Ein Muschik lebt nach seinen eigenen Regeln. Er respektiert die Gesellschaft, kann sich aber auch leicht über ihre Konventionen hinwegsetzen, wenn er sie für nutzlos hält. Der Schriftsteller Michael Crichton beschrieb Sean Connery in seinen Memoiren Travels (auf Deutsch unter dem Titel Im Kreis der Welt  veröffentlicht) so: „Er ist mit sich selbst im Reinen und ist direkt und offen. ,Ich esse gern mit den Fingernʻ, sagt er, während er in einem schicken Restaurant mit den Fingern isst, ohne sich darum zu scheren. Man kann ihn nicht mit Nebensächlichkeiten in Verlegenheit bringen. Das Essen ist das Wichtigste.
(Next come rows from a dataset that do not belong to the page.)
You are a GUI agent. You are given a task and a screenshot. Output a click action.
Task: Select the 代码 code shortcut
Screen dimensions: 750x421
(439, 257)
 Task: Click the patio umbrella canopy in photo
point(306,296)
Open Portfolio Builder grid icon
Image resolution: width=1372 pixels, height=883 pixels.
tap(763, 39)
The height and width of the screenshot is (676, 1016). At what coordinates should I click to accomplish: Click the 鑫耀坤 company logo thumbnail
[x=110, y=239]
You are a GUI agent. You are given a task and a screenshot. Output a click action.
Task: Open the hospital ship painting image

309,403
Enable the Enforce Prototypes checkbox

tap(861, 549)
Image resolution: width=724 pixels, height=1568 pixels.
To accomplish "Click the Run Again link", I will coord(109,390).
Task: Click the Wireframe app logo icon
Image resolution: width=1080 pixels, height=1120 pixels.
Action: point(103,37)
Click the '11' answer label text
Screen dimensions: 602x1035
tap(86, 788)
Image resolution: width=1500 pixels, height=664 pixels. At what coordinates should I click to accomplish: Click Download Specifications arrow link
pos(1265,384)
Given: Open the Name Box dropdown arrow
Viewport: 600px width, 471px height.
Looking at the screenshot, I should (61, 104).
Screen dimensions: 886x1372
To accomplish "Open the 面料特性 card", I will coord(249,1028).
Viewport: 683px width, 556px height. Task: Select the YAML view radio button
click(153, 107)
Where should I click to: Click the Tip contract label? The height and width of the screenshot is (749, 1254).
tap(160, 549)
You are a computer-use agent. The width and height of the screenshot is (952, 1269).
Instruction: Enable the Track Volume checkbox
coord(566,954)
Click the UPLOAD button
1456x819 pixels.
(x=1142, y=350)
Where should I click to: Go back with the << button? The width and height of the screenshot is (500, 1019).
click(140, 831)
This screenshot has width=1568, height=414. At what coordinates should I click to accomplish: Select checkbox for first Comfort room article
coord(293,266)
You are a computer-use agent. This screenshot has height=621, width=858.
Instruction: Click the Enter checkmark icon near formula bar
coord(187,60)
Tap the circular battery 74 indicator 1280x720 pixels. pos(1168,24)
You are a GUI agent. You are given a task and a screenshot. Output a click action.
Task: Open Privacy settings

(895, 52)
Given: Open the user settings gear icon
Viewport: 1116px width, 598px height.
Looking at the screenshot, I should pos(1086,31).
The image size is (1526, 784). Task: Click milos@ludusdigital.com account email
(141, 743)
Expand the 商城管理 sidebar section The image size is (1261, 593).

Die Leute kommen und wollen ein Autogramm und er wirft ihnen einen Blick zu: ,Ich esse geradeʻ, sagt er streng. ,Kommt später wiederʻ. Sie kommen später wieder und er unterschreibt höflich ihre Speisekarten. Er ist nicht nachtragend, es sei denn, er beabsichtigt es.“

Ja, das ist die Beschreibung eines echten Muschiks, der Sean Connery zweifellos war. Wenn sich ein Muschik in einer schwierigen und unvorteilhaften Situation befindet, ändert er nicht seine Meinung über seine Handlungen oder weicht vom Weg ab, den er zu gehen gedenkt. Als Napoleon Bonaparte 1793 bei der Belagerung von Toulon zum Befehlshaber der republikanischen Streitkräfte berufen wurde, war er ein unbekannter junger Hauptmann und die Vorgesetzten straften ihn und seine Pläne mit offener Verachtung. Aber Bonaparte hatte seine Hausaufgaben gemacht – er war ein erfahrener Artilleriekommandeur und am Ende erwies sich sein Plan als äußerst effektiv: Toulon wurde eingenommen und die Royalisten, die es verteidigten, besiegt. Napoleon war ein echter Muschik im russischen Sinne – vielleicht wurde er deshalb in Russland respektiert, obwohl er der Feind war.

Schließlich ist Muschik im heutigen Russisch ein allgemeiner „Aufruf zu den Waffen“. Ein Beispiel: Ihr Auto ist mitten auf der Straße liegen geblieben und Sie benötigen Hilfe, um es an den Straßenrand zu schieben. Wenn Sie sich einer Bushaltestelle nähern, an der mehrere Männer warten, sagen Sie nicht: „Господа, не могли бы вы помочь?“ („Meine Herren, könnten Sie bitte helfen?“). Nein, Sie sagen: „Мужики, давайте машину мою толкнём!“ („Muschiki, lasst uns mein Auto [an den Straßenrand] schieben!“) – das impliziert sofort, dass Sie sie alle als Kerle respektieren und Sie glauben, dass sie Ihnen sofort helfen werden. Denn schließlich steckt in allen russischen Männern ein echter Muschik.